DIRECTIONS FOR THIS TASK
A word-for-word restatement of the data is what is needed.
*** PROVIDED DATA ***
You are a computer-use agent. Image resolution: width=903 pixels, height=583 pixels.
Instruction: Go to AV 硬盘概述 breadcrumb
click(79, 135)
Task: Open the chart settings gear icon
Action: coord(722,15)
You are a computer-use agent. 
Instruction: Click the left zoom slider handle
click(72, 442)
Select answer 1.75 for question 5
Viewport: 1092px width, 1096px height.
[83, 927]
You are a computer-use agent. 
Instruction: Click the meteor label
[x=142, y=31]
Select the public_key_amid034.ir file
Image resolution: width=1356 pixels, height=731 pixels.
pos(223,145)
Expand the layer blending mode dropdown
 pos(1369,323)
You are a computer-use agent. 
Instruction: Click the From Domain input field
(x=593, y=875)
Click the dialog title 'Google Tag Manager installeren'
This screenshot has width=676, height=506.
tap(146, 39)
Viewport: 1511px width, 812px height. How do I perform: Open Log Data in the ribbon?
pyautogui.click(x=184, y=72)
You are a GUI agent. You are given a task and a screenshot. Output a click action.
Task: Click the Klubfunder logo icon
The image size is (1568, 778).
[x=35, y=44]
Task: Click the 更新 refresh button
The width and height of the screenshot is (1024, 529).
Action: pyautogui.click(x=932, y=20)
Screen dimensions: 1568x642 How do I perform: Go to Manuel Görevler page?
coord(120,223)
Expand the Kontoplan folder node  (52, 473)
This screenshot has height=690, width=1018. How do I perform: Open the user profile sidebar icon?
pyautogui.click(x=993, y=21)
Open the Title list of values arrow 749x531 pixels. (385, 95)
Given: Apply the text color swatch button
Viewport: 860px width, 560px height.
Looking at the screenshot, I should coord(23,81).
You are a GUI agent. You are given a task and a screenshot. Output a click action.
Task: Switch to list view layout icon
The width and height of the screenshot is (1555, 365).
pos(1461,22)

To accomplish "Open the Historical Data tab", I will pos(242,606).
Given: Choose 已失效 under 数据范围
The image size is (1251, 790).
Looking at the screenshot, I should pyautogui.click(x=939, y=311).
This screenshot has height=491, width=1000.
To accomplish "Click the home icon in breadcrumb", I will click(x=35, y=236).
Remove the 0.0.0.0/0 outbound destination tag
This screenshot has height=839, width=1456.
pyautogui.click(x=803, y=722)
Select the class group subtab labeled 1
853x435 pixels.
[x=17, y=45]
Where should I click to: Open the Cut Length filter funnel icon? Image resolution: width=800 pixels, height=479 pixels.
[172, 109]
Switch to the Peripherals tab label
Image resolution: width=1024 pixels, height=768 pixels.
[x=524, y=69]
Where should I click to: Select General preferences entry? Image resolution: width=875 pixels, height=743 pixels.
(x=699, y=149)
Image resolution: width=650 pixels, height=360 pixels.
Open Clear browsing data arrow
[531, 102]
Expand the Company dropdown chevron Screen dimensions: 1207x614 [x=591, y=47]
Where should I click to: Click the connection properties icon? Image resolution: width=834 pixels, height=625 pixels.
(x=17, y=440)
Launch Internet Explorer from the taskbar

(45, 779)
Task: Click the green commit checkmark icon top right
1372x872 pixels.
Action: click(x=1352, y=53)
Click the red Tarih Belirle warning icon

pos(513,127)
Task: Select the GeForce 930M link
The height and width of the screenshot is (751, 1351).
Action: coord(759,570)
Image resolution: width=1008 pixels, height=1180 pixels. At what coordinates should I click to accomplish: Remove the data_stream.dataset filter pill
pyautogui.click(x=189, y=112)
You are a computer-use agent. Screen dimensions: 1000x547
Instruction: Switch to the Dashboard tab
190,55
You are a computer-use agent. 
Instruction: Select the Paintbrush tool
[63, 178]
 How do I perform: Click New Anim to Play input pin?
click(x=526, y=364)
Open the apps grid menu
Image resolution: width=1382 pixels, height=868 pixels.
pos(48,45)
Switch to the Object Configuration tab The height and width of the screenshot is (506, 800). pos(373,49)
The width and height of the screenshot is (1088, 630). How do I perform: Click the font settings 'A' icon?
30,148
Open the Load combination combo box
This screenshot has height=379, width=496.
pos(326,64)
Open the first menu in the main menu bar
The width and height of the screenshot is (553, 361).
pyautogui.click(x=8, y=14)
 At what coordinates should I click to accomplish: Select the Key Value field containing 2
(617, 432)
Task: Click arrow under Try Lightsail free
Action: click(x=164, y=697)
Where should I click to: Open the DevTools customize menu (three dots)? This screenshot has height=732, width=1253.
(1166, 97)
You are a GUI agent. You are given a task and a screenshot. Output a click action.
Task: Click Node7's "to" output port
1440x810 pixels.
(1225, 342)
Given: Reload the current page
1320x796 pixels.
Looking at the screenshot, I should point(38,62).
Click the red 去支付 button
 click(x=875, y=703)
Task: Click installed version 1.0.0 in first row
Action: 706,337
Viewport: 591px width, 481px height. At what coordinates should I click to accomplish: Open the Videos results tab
*** End of PROVIDED DATA ***
ANSWER BELOW
You are a computer-use agent. Image resolution: width=903 pixels, height=583 pixels.
Instruction: Go to AV 硬盘概述 breadcrumb
click(79, 135)
Task: Open the chart settings gear icon
Action: coord(722,15)
You are a computer-use agent. 
Instruction: Click the left zoom slider handle
click(72, 442)
Select answer 1.75 for question 5
Viewport: 1092px width, 1096px height.
[83, 927]
You are a computer-use agent. 
Instruction: Click the meteor label
[x=142, y=31]
Select the public_key_amid034.ir file
Image resolution: width=1356 pixels, height=731 pixels.
pos(223,145)
Expand the layer blending mode dropdown
 pos(1369,323)
You are a computer-use agent. 
Instruction: Click the From Domain input field
(x=593, y=875)
Click the dialog title 'Google Tag Manager installeren'
This screenshot has width=676, height=506.
tap(146, 39)
Viewport: 1511px width, 812px height. How do I perform: Open Log Data in the ribbon?
pyautogui.click(x=184, y=72)
You are a GUI agent. You are given a task and a screenshot. Output a click action.
Task: Click the Klubfunder logo icon
The image size is (1568, 778).
[x=35, y=44]
Task: Click the 更新 refresh button
The width and height of the screenshot is (1024, 529).
Action: pyautogui.click(x=932, y=20)
Screen dimensions: 1568x642 How do I perform: Go to Manuel Görevler page?
coord(120,223)
Expand the Kontoplan folder node  (52, 473)
This screenshot has height=690, width=1018. How do I perform: Open the user profile sidebar icon?
pyautogui.click(x=993, y=21)
Open the Title list of values arrow 749x531 pixels. (385, 95)
Given: Apply the text color swatch button
Viewport: 860px width, 560px height.
Looking at the screenshot, I should coord(23,81).
You are a GUI agent. You are given a task and a screenshot. Output a click action.
Task: Switch to list view layout icon
The width and height of the screenshot is (1555, 365).
pos(1461,22)

To accomplish "Open the Historical Data tab", I will pos(242,606).
Given: Choose 已失效 under 数据范围
The image size is (1251, 790).
Looking at the screenshot, I should pyautogui.click(x=939, y=311).
This screenshot has height=491, width=1000.
To accomplish "Click the home icon in breadcrumb", I will click(x=35, y=236).
Remove the 0.0.0.0/0 outbound destination tag
This screenshot has height=839, width=1456.
pyautogui.click(x=803, y=722)
Select the class group subtab labeled 1
853x435 pixels.
[x=17, y=45]
Where should I click to: Open the Cut Length filter funnel icon? Image resolution: width=800 pixels, height=479 pixels.
[172, 109]
Switch to the Peripherals tab label
Image resolution: width=1024 pixels, height=768 pixels.
[x=524, y=69]
Where should I click to: Select General preferences entry? Image resolution: width=875 pixels, height=743 pixels.
(x=699, y=149)
Image resolution: width=650 pixels, height=360 pixels.
Open Clear browsing data arrow
[531, 102]
Expand the Company dropdown chevron Screen dimensions: 1207x614 [x=591, y=47]
Where should I click to: Click the connection properties icon? Image resolution: width=834 pixels, height=625 pixels.
(x=17, y=440)
Launch Internet Explorer from the taskbar

(45, 779)
Task: Click the green commit checkmark icon top right
1372x872 pixels.
Action: click(x=1352, y=53)
Click the red Tarih Belirle warning icon

pos(513,127)
Task: Select the GeForce 930M link
The height and width of the screenshot is (751, 1351).
Action: coord(759,570)
Image resolution: width=1008 pixels, height=1180 pixels. At what coordinates should I click to accomplish: Remove the data_stream.dataset filter pill
pyautogui.click(x=189, y=112)
You are a computer-use agent. Screen dimensions: 1000x547
Instruction: Switch to the Dashboard tab
190,55
You are a computer-use agent. 
Instruction: Select the Paintbrush tool
[63, 178]
 How do I perform: Click New Anim to Play input pin?
click(x=526, y=364)
Open the apps grid menu
Image resolution: width=1382 pixels, height=868 pixels.
pos(48,45)
Switch to the Object Configuration tab The height and width of the screenshot is (506, 800). pos(373,49)
The width and height of the screenshot is (1088, 630). How do I perform: Click the font settings 'A' icon?
30,148
Open the Load combination combo box
This screenshot has height=379, width=496.
pos(326,64)
Open the first menu in the main menu bar
The width and height of the screenshot is (553, 361).
pyautogui.click(x=8, y=14)
 At what coordinates should I click to accomplish: Select the Key Value field containing 2
(617, 432)
Task: Click arrow under Try Lightsail free
Action: click(x=164, y=697)
Where should I click to: Open the DevTools customize menu (three dots)? This screenshot has height=732, width=1253.
(1166, 97)
You are a GUI agent. You are given a task and a screenshot. Output a click action.
Task: Click Node7's "to" output port
1440x810 pixels.
(1225, 342)
Given: Reload the current page
1320x796 pixels.
Looking at the screenshot, I should point(38,62).
Click the red 去支付 button
 click(x=875, y=703)
Task: Click installed version 1.0.0 in first row
Action: 706,337
Viewport: 591px width, 481px height. At what coordinates should I click to accomplish: Open the Videos results tab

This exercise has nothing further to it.